Yahoo!映画『沈黙:サイレンス』の感想でも、「日本にキリスト教が広がらない理由がわかりました」と語っている人がいました。
日本は、世界的に見てもキリスト教人口が少ない国です。欧米にはたくさんの教会があるのはご存知の通りですが、中国の10パーセント近くがクリスチャンだと言う人もいます。韓国は30パーセントがキリスト教です。仏教国ベトナムでも、人口の1割がクリスチャン。インドも2~3パーセントがキリスト教徒です。

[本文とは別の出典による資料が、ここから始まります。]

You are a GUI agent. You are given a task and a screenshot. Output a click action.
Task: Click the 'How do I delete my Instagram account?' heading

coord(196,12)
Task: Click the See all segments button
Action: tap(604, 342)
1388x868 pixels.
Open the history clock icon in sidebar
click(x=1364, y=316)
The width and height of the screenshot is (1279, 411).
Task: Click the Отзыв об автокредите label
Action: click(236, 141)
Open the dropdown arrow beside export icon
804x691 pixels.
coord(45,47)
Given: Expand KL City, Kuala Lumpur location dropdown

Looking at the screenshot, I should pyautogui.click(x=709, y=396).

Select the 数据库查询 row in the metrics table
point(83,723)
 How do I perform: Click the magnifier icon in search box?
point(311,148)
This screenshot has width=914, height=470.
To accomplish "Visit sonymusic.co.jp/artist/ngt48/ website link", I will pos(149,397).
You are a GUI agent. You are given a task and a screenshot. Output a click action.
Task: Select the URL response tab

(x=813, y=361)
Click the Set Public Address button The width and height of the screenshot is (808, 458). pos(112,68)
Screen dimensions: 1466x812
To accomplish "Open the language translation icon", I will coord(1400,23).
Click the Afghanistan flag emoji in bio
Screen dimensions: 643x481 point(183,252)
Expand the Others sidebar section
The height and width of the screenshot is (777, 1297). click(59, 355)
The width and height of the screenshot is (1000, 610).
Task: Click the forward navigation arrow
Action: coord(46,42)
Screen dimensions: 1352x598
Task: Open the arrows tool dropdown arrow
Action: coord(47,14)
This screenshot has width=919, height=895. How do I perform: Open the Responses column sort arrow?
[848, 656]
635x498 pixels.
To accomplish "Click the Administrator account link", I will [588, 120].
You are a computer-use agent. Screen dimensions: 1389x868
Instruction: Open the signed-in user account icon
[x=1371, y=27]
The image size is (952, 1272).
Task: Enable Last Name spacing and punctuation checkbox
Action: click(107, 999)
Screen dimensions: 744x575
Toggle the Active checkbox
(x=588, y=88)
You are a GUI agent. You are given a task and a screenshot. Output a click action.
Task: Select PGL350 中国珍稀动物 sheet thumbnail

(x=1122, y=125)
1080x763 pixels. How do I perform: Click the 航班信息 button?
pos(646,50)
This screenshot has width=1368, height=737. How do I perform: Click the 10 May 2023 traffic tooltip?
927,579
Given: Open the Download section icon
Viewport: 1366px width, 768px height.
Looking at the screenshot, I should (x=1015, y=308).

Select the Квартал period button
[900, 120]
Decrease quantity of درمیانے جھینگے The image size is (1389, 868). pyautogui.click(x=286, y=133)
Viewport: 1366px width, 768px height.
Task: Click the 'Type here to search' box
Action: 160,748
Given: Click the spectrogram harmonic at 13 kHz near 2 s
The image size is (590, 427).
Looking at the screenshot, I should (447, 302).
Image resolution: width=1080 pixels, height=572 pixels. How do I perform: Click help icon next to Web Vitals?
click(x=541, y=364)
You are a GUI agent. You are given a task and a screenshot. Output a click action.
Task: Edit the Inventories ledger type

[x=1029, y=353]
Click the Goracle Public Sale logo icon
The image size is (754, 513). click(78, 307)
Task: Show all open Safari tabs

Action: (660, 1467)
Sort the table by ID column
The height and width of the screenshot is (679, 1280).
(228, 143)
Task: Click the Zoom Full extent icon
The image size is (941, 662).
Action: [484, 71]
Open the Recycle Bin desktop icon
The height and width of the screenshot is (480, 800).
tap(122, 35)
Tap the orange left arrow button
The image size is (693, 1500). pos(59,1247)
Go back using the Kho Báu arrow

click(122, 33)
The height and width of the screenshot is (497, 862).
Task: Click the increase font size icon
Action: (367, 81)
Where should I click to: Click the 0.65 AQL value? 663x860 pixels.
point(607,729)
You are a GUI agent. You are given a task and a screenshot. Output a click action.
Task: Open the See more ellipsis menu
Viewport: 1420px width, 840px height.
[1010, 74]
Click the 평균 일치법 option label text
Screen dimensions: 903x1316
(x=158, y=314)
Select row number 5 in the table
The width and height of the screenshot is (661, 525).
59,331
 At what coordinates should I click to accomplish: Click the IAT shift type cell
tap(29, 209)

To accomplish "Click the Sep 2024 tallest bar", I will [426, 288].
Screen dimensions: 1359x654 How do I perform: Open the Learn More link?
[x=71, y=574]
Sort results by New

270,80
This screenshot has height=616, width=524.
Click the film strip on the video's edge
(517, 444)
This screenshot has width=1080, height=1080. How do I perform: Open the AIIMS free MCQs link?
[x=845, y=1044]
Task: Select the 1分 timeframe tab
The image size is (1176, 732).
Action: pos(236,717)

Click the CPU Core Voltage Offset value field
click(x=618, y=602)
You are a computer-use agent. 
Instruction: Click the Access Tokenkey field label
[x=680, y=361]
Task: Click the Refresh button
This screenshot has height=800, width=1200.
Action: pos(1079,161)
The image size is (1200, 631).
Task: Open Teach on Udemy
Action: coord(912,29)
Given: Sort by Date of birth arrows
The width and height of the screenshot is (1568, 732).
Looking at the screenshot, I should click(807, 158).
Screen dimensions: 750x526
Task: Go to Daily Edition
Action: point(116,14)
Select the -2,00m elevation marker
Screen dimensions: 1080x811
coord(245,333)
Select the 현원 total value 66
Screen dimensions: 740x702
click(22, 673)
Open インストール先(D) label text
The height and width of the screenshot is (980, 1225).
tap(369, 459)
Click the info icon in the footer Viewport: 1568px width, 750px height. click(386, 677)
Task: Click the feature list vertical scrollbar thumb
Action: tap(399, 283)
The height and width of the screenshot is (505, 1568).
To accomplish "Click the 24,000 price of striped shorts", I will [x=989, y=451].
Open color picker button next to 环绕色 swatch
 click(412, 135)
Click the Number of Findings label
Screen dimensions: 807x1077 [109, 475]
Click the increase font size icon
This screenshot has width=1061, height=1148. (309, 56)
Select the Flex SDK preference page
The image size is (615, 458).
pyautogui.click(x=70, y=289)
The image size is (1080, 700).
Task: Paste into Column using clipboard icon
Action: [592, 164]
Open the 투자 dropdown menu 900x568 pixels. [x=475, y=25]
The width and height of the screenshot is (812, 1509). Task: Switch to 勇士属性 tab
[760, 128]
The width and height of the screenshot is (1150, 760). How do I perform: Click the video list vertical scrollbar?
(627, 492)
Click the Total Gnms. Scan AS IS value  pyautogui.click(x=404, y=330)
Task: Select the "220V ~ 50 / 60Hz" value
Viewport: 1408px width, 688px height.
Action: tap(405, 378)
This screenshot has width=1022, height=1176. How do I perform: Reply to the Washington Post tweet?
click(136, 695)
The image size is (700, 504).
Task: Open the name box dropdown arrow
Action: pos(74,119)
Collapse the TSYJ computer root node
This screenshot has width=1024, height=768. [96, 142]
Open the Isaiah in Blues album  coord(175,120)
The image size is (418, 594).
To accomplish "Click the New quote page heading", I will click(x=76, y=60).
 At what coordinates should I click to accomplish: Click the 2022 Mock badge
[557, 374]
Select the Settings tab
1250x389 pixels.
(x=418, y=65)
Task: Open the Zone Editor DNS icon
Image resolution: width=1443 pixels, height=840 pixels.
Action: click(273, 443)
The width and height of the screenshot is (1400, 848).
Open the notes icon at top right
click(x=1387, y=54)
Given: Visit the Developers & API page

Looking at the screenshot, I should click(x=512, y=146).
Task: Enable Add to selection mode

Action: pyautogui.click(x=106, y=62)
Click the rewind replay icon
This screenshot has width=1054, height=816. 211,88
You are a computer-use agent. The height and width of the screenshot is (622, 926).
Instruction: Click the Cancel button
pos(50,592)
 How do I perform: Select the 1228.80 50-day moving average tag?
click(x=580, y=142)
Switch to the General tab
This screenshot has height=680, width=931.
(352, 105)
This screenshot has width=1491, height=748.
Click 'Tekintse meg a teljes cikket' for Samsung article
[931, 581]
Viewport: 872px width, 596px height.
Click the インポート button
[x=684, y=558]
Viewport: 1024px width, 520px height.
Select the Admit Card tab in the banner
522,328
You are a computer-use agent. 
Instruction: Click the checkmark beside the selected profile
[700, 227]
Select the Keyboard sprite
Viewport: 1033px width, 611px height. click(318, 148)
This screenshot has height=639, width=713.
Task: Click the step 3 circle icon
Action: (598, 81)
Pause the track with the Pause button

しかし、日本のクリスチャン人口はわずか1パーセント。
ただ、それでも日本のクリスチャンたちは日本に大きな影響を与えてきました。NHKの朝の連続テレビ小説でも、大河ドラマでも、多くのクリスチャンが登場しています。
江戸時代の日本では、激しいキリスト教迫害がありました。本作にも描かれているように、特に長崎県の人々はキリスト教が布教されたために多くの苦しみを体験してきました。
しかし、それでも長崎からキリスト教は消えませんでした。明治になって長崎県に入った宣教師たちは、そこに多くのキリシタンたちが残っていたことに大変驚き、感激したと言います。長崎の人々は、何百年にも渡って信仰を語り継いできたのです。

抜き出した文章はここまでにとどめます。